The total reserve capacity in the WF is illustrated in Figure 13. It can be observed that the major reserve capacity comes from the stored energy in the ESS. The remaining is fulfilled by the spinning reserve capacity from the WTGs. The optimal size of the ESS turned out to be 16.3 MW by considering a trade-off between the investment costs and profit of selling power. The detailed cost of the ESS is computed using the unit cost in Table 2 and the detailed ESS cost is summarized in Table 4.
In the reserve power mode, the selling price is the main parameter that affected the size of the ESS. A high selling price encourages the WF operator to use the ESS to increase the output power of the WF and sell it to the power system. It can be seen that the size of the ESS increases significantly if the selling price is greater than 540 KRW/kWh. Figure 14 shows the effects of the selling price and requirement of the reserve capacity on the size of the ESS.

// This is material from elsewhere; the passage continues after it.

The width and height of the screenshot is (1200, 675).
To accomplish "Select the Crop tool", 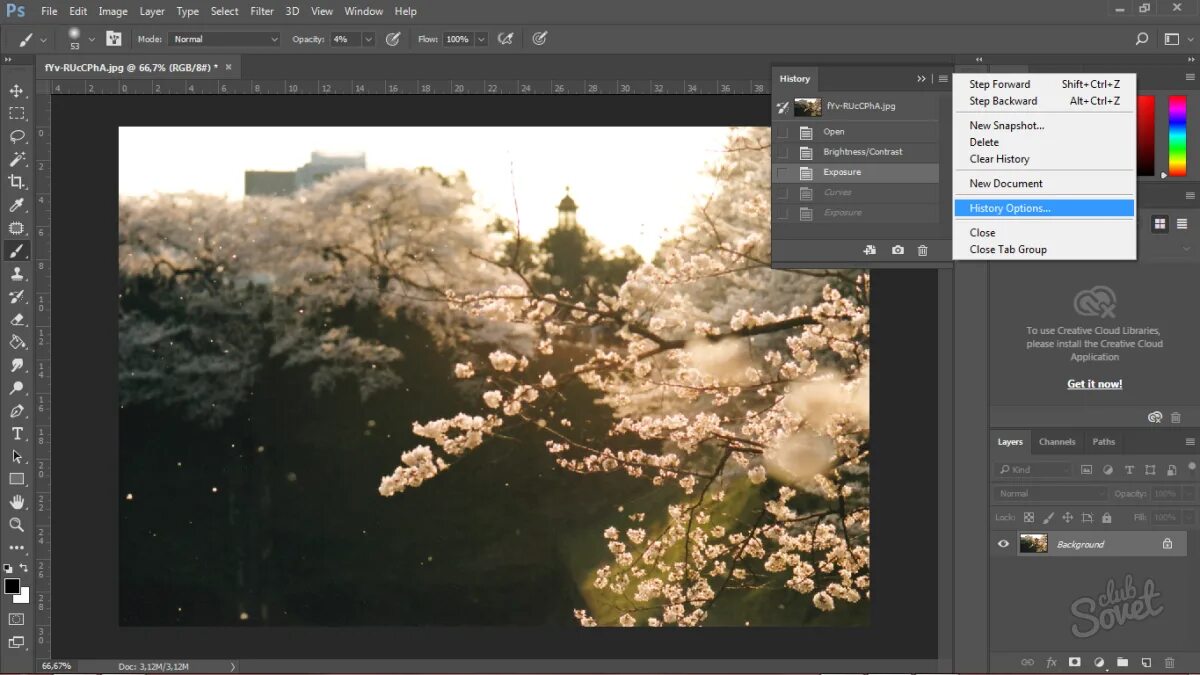I will 17,181.
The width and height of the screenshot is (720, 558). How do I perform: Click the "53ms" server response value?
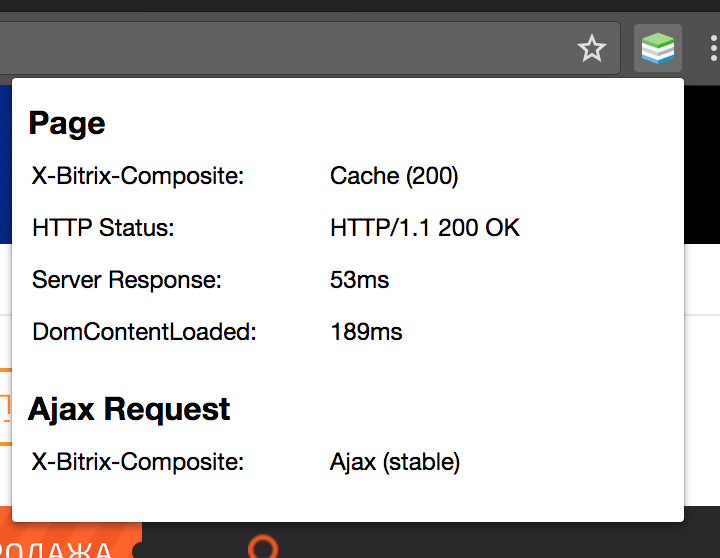[x=359, y=280]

4.4. Optimal Size of ESS Considering Several Grid-Code Constraints

Section 4.2 and Section 4.3 present the optimal size of the ESS in only limited power or reserve power mode. It can be seen that the WF operator only decided to use ESS if the penalty for shortage power and selling price is quite high for the limited power and reserve power mode, respectively.
In this section, we consider both requirements of limited power and reserve power. Firstly, the input data is presented as follows:
(i)
The requirement of reserve power is 10% of the available power;
(ii)
Limited power is 168 MW;
(iii)
The value of penalty in both the limited power and reserve power modes are 1000 KRW/kWh;
(iv)
The selling price for surplus power is 150 KRW/kWh.
The optimal size of the ESS turned out to be 16.7 MW. The detailed cost of the ESS is summarized in Table 5. The output power of the WF is shown in Figure 15. This set-point is always lower than or equal to the limited power (168 MW). The storage capacity in the ESS is shown in Figure 16a; this amount can play a role of reserve power in the WF system. Figure 16b shows the total amount of reserve power, including the amount of stored energy in the ESS and the amount of spinning reserve power at the WTGs. It can be seen that sometimes the reserve capacity requirement is not met. This is because the investment cost of the ESS is too expensive compared to the profits from the ESS. Therefore, the WF operator decides to pay the penalty instead of using a large size ESS.
Finally, the effects of the various parameters, including the value of the penalties for two modes, on the size of the ESS are clearly shown in Figure 17. It can be seen that the size of the ESS increases if the value of the penalty increases in both operation modes. The size of the ESS is maximum at approximately 32 MW when the penalty values are approximately 40,000 KRW and 30,000 KRW in the limited power and reserve power modes, respectively. Finally, the detailed analysis in this study helps the WF operator to determine the optimal size of the ESS corresponding to each given WF system.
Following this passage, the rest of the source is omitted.